── SOURCE RECORDS ──
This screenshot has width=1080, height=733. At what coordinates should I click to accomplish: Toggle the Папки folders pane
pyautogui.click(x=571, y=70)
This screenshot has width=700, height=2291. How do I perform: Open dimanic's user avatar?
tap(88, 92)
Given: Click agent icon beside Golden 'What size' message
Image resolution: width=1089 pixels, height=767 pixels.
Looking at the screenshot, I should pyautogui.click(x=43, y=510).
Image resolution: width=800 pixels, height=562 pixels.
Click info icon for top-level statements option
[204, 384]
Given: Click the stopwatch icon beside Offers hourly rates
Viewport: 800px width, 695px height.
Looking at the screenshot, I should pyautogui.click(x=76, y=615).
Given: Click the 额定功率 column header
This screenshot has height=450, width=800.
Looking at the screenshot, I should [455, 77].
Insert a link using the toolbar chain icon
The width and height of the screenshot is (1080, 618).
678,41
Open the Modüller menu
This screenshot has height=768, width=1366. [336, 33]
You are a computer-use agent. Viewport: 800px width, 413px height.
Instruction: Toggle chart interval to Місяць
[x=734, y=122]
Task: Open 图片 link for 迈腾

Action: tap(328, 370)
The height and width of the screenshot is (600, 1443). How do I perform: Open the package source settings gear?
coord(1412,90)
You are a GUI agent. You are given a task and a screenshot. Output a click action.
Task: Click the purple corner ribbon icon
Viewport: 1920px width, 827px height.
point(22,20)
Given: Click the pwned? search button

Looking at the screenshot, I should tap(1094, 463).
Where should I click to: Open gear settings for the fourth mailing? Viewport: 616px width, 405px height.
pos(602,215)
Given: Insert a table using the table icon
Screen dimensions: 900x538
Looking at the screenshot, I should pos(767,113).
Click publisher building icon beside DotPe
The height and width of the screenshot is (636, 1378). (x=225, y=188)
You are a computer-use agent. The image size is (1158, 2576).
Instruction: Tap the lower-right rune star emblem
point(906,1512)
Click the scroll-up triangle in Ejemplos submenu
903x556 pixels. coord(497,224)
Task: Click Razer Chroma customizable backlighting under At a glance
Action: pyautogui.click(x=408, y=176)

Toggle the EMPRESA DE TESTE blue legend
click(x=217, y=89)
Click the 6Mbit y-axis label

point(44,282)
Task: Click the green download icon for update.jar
───
PROBLEM :: Once you have identified the lines above that contain "using", copy each of them.

RESPONSE TO THE EXERCISE ::
Insert a link using the toolbar chain icon
Given: Insert a table using the table icon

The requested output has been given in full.